LKY, who passed away on March 23, left Singapore with a legacy that believes that healthy development needs to be directed by a government with a long-term plan that functions above such obstacles as a critical press and the narrow profit motives of private businesses. Thus the government is involved on an ownership and management level in several important sectors that most countries leave to the private sector, everything from airport operations and real estate to banking and shipping.

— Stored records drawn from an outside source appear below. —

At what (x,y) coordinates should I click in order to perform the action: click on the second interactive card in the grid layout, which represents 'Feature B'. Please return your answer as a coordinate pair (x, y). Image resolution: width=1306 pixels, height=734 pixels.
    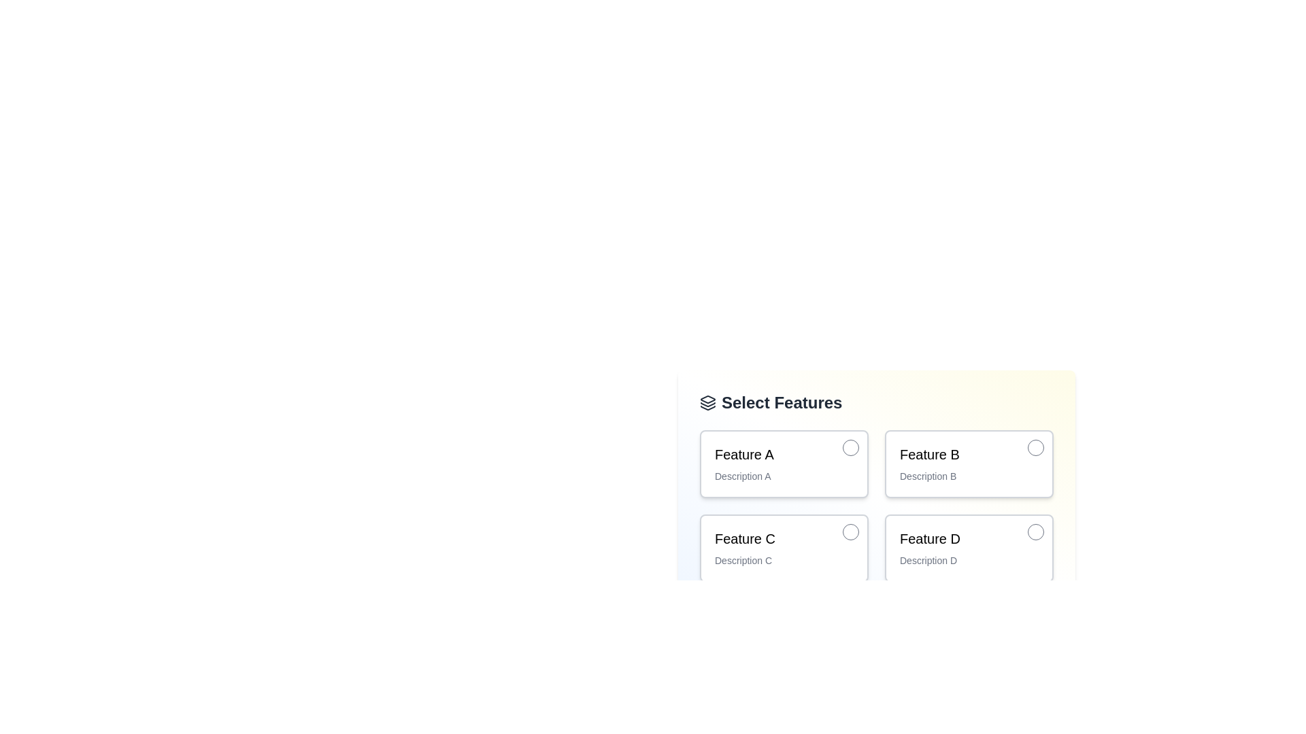
    Looking at the image, I should click on (876, 466).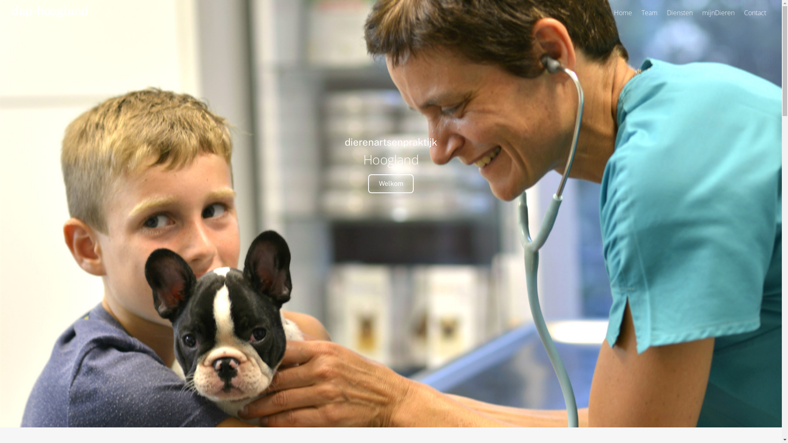  I want to click on 'Contact', so click(741, 12).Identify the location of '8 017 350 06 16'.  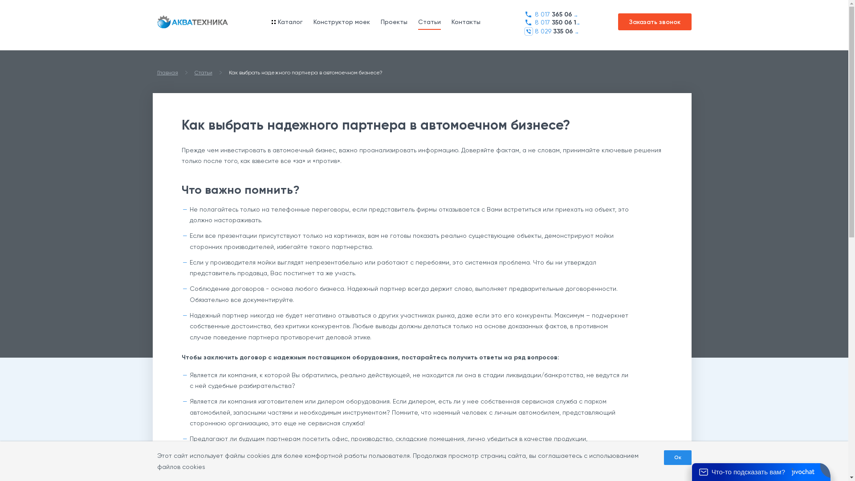
(551, 22).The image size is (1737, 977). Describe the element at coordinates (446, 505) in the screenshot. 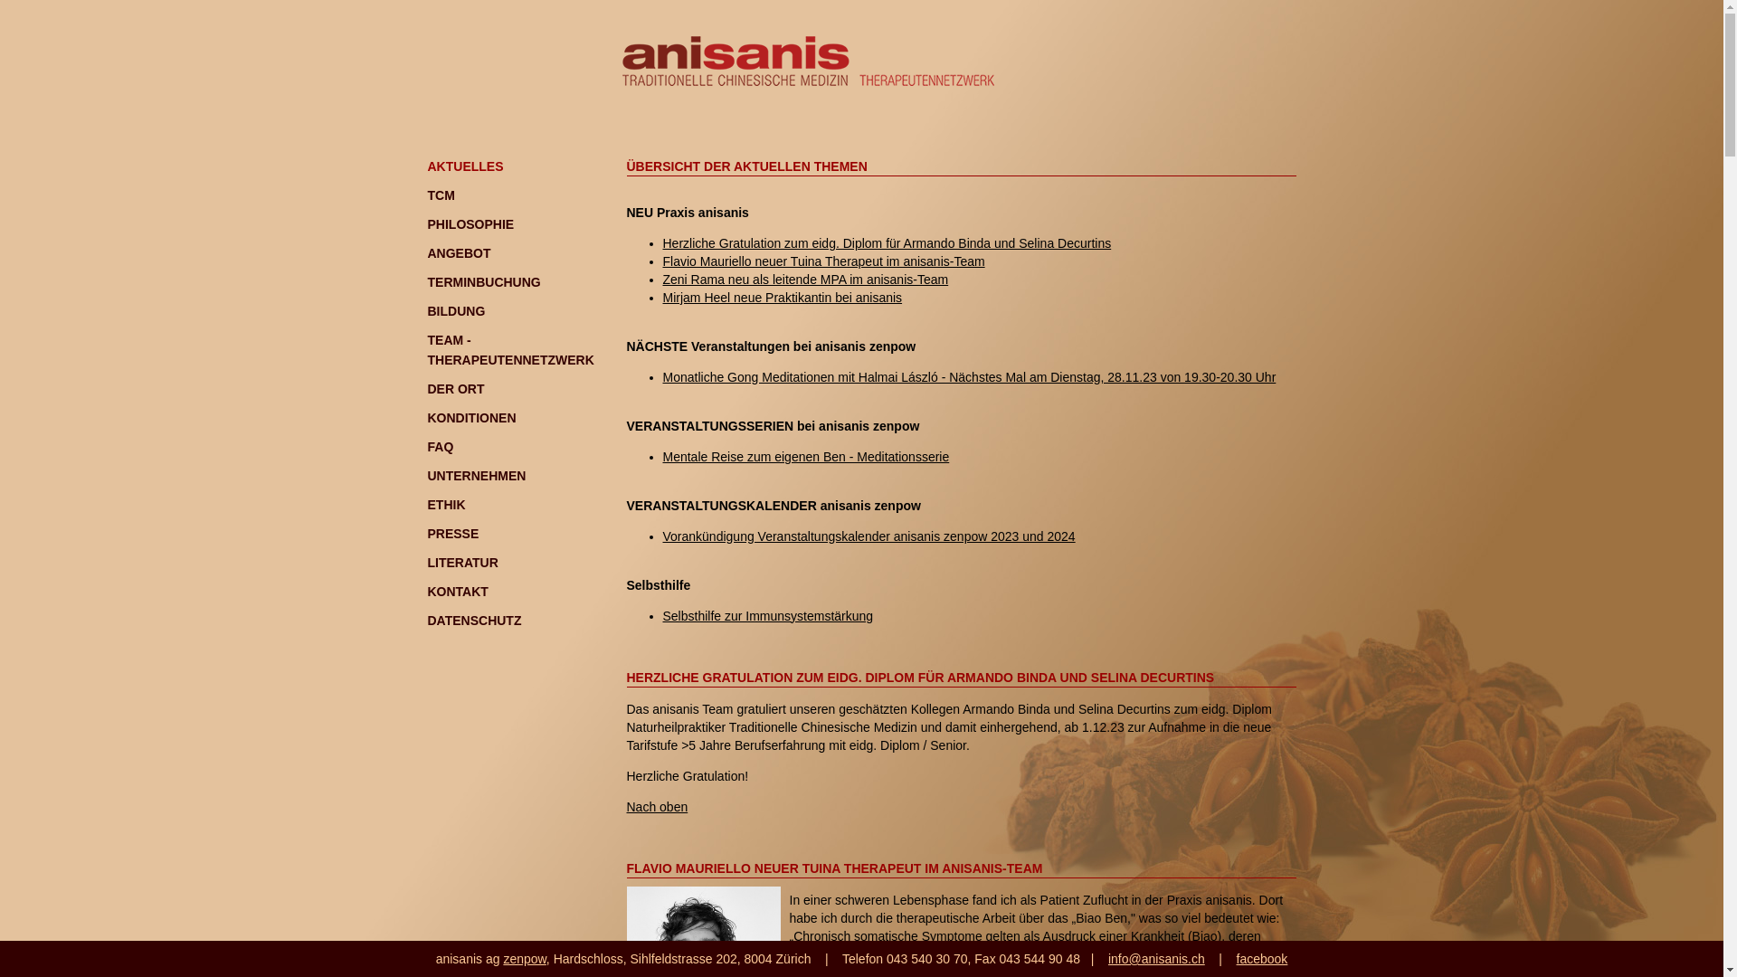

I see `'ETHIK'` at that location.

In June, Singapore’s Prime Minister Lee Hsien Loong, the son of LKY, greeted a group of Southeast Asian journalists to discuss Singapore’s 50th birthday. He summed up his father’s achievement as an “orderly march to progress” and attributed much of the success to zero tolerance for corruption and relentless investment in education.
Just to be clear, I believe in democratic rule, an independent press and that society is best served by a plurality of contending powers, but having said all that, there’s plenty to admire about modern Singapore and what LKY achieved.
Singapore would love to see visitors come into the city to participate in its National Day in all of the so-called “SG50” celebrations. So when you see one of Singapore Airlines big Airbus A380s all decked out in 50th anniversary livery, think about Lee Kwan Yu whose very practical vision for society told both the left and the right to take a hike and in just a couple of years turned a sleepy port city into a thriving metropolis with an educated middle class that’s living better than it ever has.